1. The MNIST test set
2. The MNIST test set, offset by 2 pixels up and 2 pixels left

model.evaluate(X_val, y_test), model.evaluate(X_test, y_test)

313/313 [==============================] - 4s 11ms/step - loss: 0.5601 - accuracy: 0.9443
313/313 [==============================] - 4s 12ms/step - loss: 73.6791 - accuracy: 0.2102

([0.5601367950439453, 0.9442999958992004],
 [73.67906188964844, 0.2101999968290329])

Translation Invariance

The result of a classifier should preferably not depend on where in the image a particular object exists; treating pixels as completely different the way that the dense network does is not a stable solution.

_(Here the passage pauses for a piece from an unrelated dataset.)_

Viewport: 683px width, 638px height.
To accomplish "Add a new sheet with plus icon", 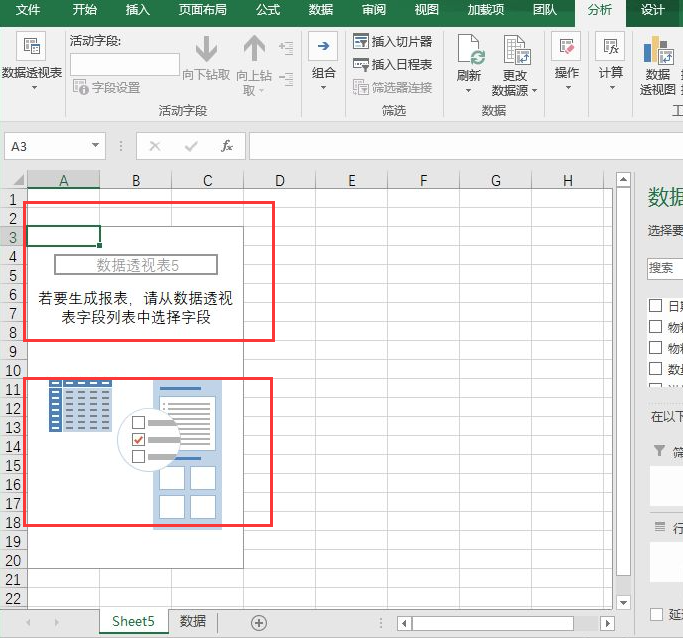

There are several ways to deal with this:

1. Extend training set: train on various offsets and transformations of the original training element. This way, the network sees a wider range of inputs and can adapt.
2. Convolutional Layers

Convolutional Layers

In a convolutional layer, a smaller layer is applied repeatedly to blocks of cells, and the outputs are collected in a matrix (cube) of outputs.

Convolutional Layers

Some important terminology:

• kernel - the moving window. 3x3 is a common size for small images
• stride - how many pixels the window moves for each step
• filter - a single output dimension from the network

A convolutional layer shrinks the image, but by using many filters encodes abstractions about the image.

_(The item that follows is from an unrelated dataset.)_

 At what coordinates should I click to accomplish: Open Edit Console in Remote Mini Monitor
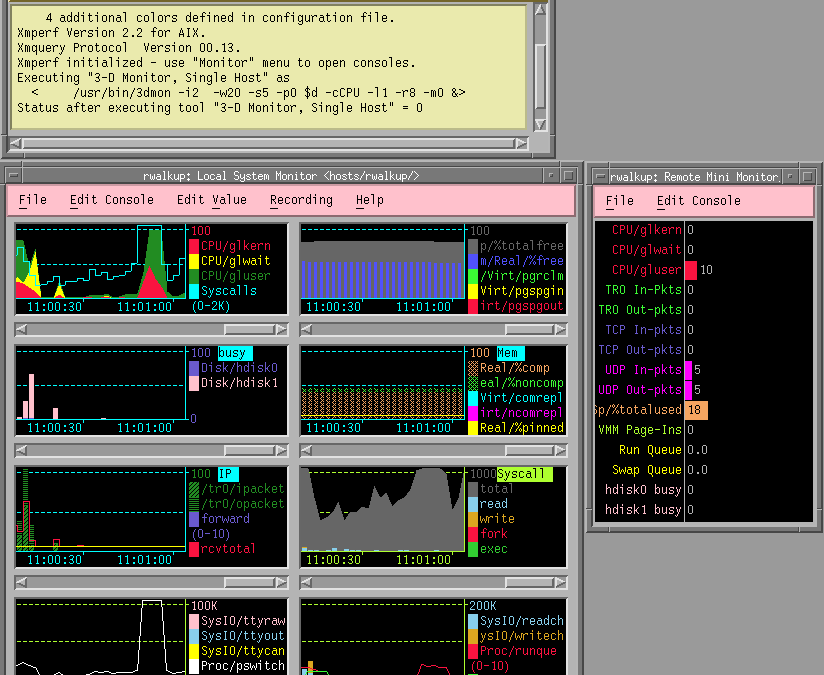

It is common to see features like edges encoded in early convolutional layers, and higher level features in later layers.

Convolutional Layers

Since the same network layer is trained on each kernel window, the spatial dependency that broke our dense network earlier is less of an issue.

fig_1

fig_2

fig_03

fig_1

fig_2

fig_13

By the end of all the reductions, the two digits come out quite different.

fig_03

fig_13

For practical applications

There are several strong visual networks already available. Some examples are:

• LeNet (1990s; LeCun; reads digits)
• AlexNet (won the ImageNet ILSVRC challenge in 2012)
• ZF Net (won the ILSVRC challenge in 2013)
• GoogLeNet (won the ILSVRC challenge 2014; added the inception module)
• VGGNet (second place in ISLVRC 2014)
• ResNet (won the ILSVRC challenge 2015) - currently state of the art architecture

One way these can be used is to use most of the network as a feature extractor, and then add your own final layer that you train on your own task.